Am Wanderparkplatz an der Sennestraße in Hövelhof wurden im Frühjahr Unterflursammelbehälter für Altglas in Betrieb genommen. Hier werden in zwei Containern Weißglas und in einem weiteren Container Grün- und Braunglas gesammelt. Foto: Axel Langer

„Im Jahr 2018 habe ich mir das erste Unterflurabfallsystem in Paderborn angesehen. Das Unterflursystem könnte einige Probleme lösen“, so Fachbereichsleiter Werner Mattiza. Bislang wurde das Projekt in Delbrück nicht konkreter verfolgt, dies könnte sich jetzt ändern. Vor allem im Bereich Wiemenkamp und in Neubaugebieten könnten die größeren, unterirdischen Behälter vorrangig beim Sammeln von Altglas zum Einsatz kommen.

In der jüngsten Sitzung des Heimat-, Gewässer- und Verkehrsausschusses präsentierte Dr. Dietmar Regener vom ASP das in Paderborn eingesetzte System. Besonders im Bereich Müllentsorgung bei großen Wohneinheiten sowie beim Sammeln von Altglas habe man gute Erfahrungen gemacht. „Das ist das System der Zukunft“, so Regener.

Er sieht in Delbrück vor allem im Bereich Altglas sinnvolle Einsatzmöglichkeiten. Für Altglas hätten die rund drei Meter hohen Behältnisse ein Fassungsvermögen von drei Kubikmetern, sonst würden die Container zu schwer. Die Behälter werden komplett im Boden versenkt, und lediglich die Einwurföffnungen bleiben oberirdisch zu sehen.

Die Vermüllung der Containerstandorte habe in Paderborn schlagartig abgenommen. Die Lärmbelastung beim Einwurf von Altglas verringere sich spürbar. Die Einwurföffnungen sind barrierefrei und einfach zu erreichen.
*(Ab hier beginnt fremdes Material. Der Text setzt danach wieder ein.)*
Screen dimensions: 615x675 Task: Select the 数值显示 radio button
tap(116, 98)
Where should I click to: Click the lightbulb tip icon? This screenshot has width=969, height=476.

Allerdings müsste der Standort ermöglichen, dass er mit einem Kranfahrzeug angefahren werden kann, um die Behälter auch leeren zu können. Das Volumen übertreffe das der üblichen Altglaswürfel um das Dreifache. Bei der Planung sei allerdings das Gespräch mit dem Entsorger zu suchen, da für die Abfuhr ein spezielles Fahrzeug notwendig sei.

Für das Delbrücker Land wurden von den Ausschussmitgliedern der Großparkplatz Wiemenkamp sowie anstehende Neubaugebiete für ein mögliches Pilotprojekt identifiziert.

Bis zur nächsten Delbrücker Ratssitzung entwickelt die Verwaltung ein Konzept, das dann möglicherweise bereits nächstes Jahr umgesetzt werden kann.